Logo FRANKFURT.de

28.02.2017

Stadtrat Jan Schneider: ‚Schnellere Identifizierung und Schutz vor Missbrauch‘

Neuer Reisepass ist noch fälschungssicherer

(kus) Ab Mittwoch, 1. März, gibt es in den Frankfurter Bürgerämtern den neuen Reisepass. Nach knapp zehn Jahren ohne große Änderungen ist die jetzige Version wieder auf dem neuesten Stand der Technik. Das begrüßt Jan Schneider, Dezernent für Bürgerservice: „Die neuen Sicherheitsmerkmale in Verbindung mit dem elektronischen Speicherchip sorgen für eine schnellere Identifizierung und schützen vor Missbrauch. Das trägt wieder ein Stück zu mehr Sicherheit für unsere Bürger bei.“

Stadtrat Jan Schneider, Porträt, © Stadt Frankfurt am Main
Dieses Bild vergrößern.

Nicht nur die Sicherheit ist dem Stadtrat wichtig: „Der neue Reisepass bedeutet auch sonst für Bürger eine Verbesserung, denn weltweit ist der Reisepass nun schneller digital identifizierbar. Ganz praktisch bedeutet das weniger Wartezeiten bei Kontrollen, zum Beispiel am Flughafen.“

Der Reisepass der neuen Generation ist etwas kompakter und auch die Hardcover-Ummantelung weicht nun einer flexibleren Hülle. Die Passkarte im Inneren besteht aus Polycarbonat und hat bestimmte Sicherheitsmerkmale wie das Foto, das zusätzlich als Hologramm integriert ist.
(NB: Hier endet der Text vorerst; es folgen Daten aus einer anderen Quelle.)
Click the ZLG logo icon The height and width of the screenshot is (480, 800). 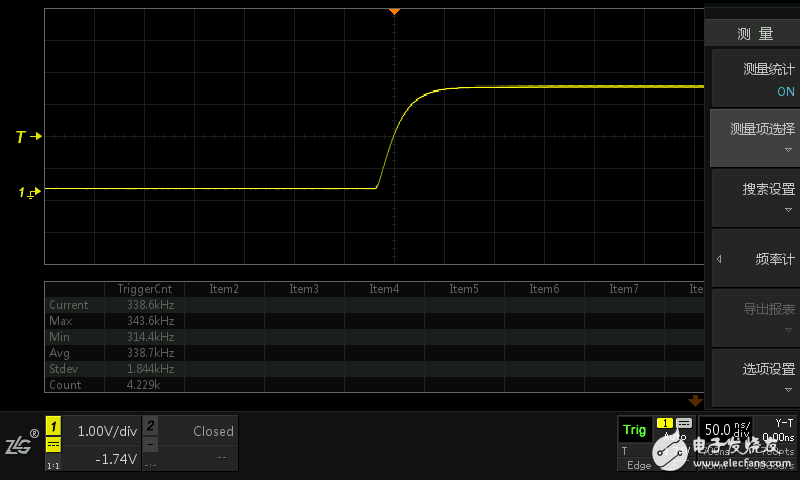[x=20, y=444]
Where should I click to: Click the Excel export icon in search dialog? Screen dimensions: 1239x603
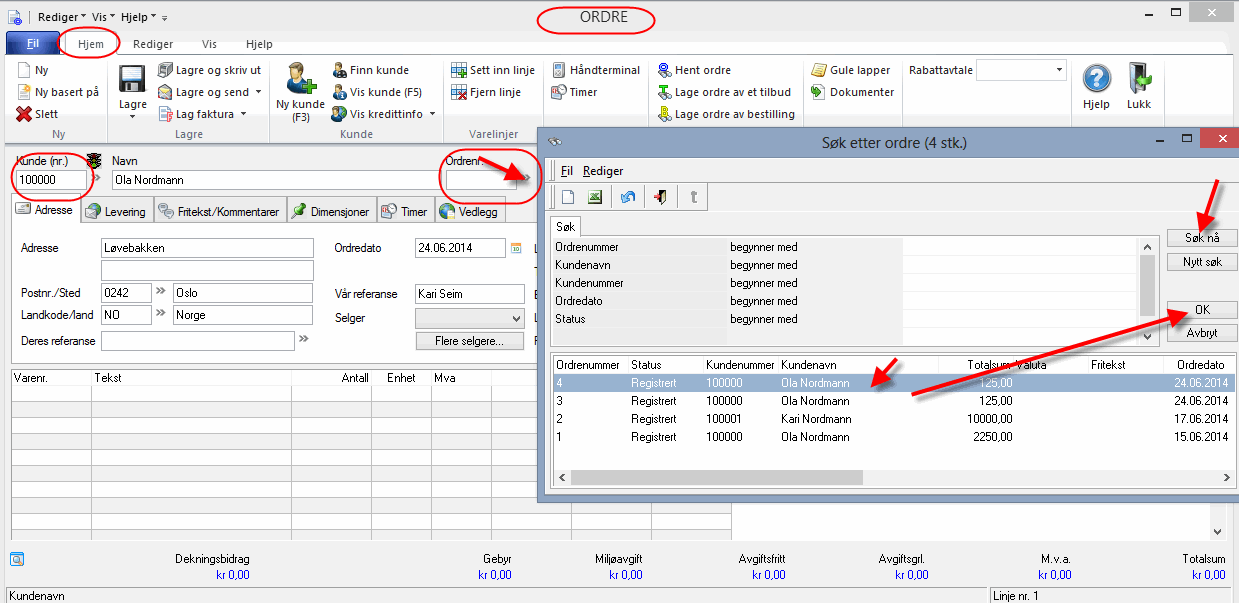click(x=594, y=197)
Der neue Reisepass ist zehn Jahre gültig. Für Personen, die das 24. Lebensjahr vollendet haben, erhöht sich der Preis im Vergleich zum alten Reisepass um einen Euro. Der Standard-Reisepass mit 32 Seiten kostet 60 Euro, der Reisepass für Vielreisende mit 48 Seiten 82 Euro und den Expresspass für „Kurzentschlossene und Späte“ bekommt man für 92 Euro. Reisepässe für Personen unter 24 Jahren kosten weiterhin 37,50 Euro und sind sechs Jahre gültig. Bisherige Reisepässe müssen mit Einführung der neuen Pässe nicht ausgetauscht werden. Sie behalten bis zum Ablaufdatum ihre Gültigkeit.